Work in the Middle Ages
Written by Simon Newman
History - Middle Ages
True to our understanding of the Middle Ages it is a time recognized by castles, princes, princesses, knights and peasants all co-inhabiting a kingdom. Each of these individuals where characterized by their trades and for each person there was a part to be played in the community.
To understand the types of work in the Middle Ages we have to understand the structure of the kingdom.
The king and his family are centered in the kingdom and every type was either directly or indirectly linked to the king.
Work types can therefore be categorized into noblemen jobs and peasant jobs.
Types of work for noblemen
The main jobs of noblemen were to either serve the king directly, or to control their peasants to make sure that the money and goods owed to the king were collected.
Most famous of the nobleman trades is the knights. Knights were responsible for feudalism, consisting of the safety of the king and fighting for the king, therefore also making them responsible for the safety of the village. It was considered an honor to be a knight for the king and demanded utmost loyalty to the king.
Priest and other religious persons assigned to the church was also a noble occupation as the church played a dominant role in the Middle Ages. Assisting the priests were monks and nuns residing in monasteries and convents.
They were responsible for the spiritual welfare of the king.

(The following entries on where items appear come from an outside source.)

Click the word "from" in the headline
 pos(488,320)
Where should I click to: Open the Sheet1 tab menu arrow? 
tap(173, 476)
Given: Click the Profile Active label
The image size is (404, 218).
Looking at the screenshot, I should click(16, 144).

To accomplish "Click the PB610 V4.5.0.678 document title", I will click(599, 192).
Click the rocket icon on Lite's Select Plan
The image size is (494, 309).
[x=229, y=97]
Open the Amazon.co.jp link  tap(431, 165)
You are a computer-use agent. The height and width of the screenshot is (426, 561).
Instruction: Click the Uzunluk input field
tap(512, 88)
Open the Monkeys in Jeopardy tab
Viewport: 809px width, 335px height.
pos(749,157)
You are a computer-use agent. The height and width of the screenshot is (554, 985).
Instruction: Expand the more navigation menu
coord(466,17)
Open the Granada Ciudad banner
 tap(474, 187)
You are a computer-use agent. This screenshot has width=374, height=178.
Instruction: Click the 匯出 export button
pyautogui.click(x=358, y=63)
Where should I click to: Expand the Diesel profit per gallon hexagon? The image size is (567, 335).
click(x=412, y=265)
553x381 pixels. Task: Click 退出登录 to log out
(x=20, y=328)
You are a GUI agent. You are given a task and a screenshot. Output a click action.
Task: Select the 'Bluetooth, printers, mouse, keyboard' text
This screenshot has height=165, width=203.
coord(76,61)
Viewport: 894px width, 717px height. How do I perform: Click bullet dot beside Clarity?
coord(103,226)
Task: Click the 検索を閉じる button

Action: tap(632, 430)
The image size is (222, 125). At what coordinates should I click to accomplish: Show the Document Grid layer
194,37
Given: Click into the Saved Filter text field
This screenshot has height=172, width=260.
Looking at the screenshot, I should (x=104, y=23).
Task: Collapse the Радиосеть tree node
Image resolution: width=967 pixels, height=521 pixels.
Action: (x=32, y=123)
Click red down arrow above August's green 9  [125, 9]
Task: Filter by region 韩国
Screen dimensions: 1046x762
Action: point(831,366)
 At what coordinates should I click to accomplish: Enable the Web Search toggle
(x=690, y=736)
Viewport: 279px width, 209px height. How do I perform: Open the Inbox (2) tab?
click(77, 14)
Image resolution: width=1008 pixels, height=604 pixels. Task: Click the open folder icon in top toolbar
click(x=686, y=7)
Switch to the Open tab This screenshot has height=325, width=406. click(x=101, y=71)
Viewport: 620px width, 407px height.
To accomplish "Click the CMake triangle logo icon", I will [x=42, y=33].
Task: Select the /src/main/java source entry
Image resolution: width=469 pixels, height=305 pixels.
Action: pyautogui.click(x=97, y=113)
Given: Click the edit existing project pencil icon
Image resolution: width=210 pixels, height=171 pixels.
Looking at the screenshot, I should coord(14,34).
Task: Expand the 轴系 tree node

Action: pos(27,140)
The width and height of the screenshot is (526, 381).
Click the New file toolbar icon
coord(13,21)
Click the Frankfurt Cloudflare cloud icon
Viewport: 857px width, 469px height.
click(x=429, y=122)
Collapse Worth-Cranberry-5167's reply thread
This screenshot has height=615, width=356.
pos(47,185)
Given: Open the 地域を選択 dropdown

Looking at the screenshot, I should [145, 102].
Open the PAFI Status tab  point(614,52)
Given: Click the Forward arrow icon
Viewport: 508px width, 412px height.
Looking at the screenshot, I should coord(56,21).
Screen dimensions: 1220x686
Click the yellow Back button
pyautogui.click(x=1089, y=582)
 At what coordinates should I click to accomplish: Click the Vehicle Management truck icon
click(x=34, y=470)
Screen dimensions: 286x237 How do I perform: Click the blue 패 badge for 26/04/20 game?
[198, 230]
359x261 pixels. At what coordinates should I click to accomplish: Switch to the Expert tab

They were also his religious advisors. Religious crusades were on the forefront in the middle ages and being a crusader ensured you the rank of a nobleman. Peter the Hermit was such a religious crusader.
As a dowry needed to be paid to a church into which children entered to become monks or nuns, this was mostly reserved for the noble families.
Noblemen were the business class people. Nobleman work in the Middle Ages included financial advising and they would see to all financial aspects of the kingdom, such as taxes and rent that needed to be collected from the peasants.
Legal advisors to the king and for the people were an important trade also. They had to tend to legal matters between different kings, between the king and his people and also between peasants. This can include negotiations between kingdoms for land, trade, militia and then feuds between peasants regarding land and property.
Many feuds originated from land and property. One such law was used in Scotland until recently that the person who owned the land had rights over even the person who built their own house on the mentioned land.
Many famous people, like Marco Polo, the great explorer and Joan de Arc who led France to victory during war, were noble people who lived in the Middle Ages.
By naming the famous people, the list of noble roles and occupations grows significantly.
Included in the list comes inventors, Johann Gutenberg, William Wallace, a war hero from Scotland and Roger Bacon the scientist, inventor and philosopher.
Interesting is that many of these famous nobles were many times first seen as peasants and later honored as noblemen.
Entertainers and artists played a big role in the middle ages jobs. Donatello was a sculpture who later had a great influence on sculpting in the end of the middle ages and early Renaissance era.
Peasant jobs in the middle ages
Being a peasant unfortunately was not such an envious role to portray and peasant jobs were mostly not such gratuitous occupation.
It was however a very humbling occupation as they sustained their own little communities within the kingdoms as well as contribute to riches and welfare of the king and the noblemen.
Peasants mostly lived on land owned by noblemen and therefore many of them were land workers. Servants of nobleman were also almost bound to work and serve the owners of the land on which they stayed. The farmers on the land owned a piece of land on that plot which they maintained and cultivated. A percentage of the produce of that land could be kept for them, and a percentage could be given to the owner of the land for rent. This secured them a right to stay on that land and not be expelled from the land.
Peasants in the villages were mostly craftsmen. Craftsmen were goldsmiths and blacksmiths, the carpenters and also the millers who grew the corn and milled it for the village.
The towns again, also had many trades which were handled by the peasants.
Blacksmiths, goldsmiths, potters, weavers, shoemakers, bakers, armoires, fletchers (arrow-makers), book-binders, carpenters and masons.
Peasants in the Middle Ages did not commute to their jobs as they worked where they lived. Trades were therefore passed on from generation to generation and remained a family business.
Children could also be made apprentices at the different traders to learn the skills of the trade.
Family life integrated with business life and men and woman each had their own jobs to fulfill in the village.
Drinking ale was part of the community and recreation and brewing the ale was traditionally left into the hands of the woman, making the “brewer’s wife” a prestigious figure. Women were prominent in the traditional woman type of trades such as weavers, spinners and sewing, but were not limited to these trades.
Women also passed on their skills of their trade to their daughters as would fathers pass on the skills of the mainly men trades to their sons.
As mentioned previously, mostly the children of noblemen entered into the monasteries or nunnery, there were 'lay sisters' in convents and they came from the lower classes and tended to perform the more menial work of the convents.
The peasant class also contained the merchants who were actually in a class of their own. They were not really peasant, but also not noblemen.
Merchants had the capability of becoming very rich due to using the import and export trade and could therefore acquire their own wealth and land and did not depend on the inheritance of land or the family business.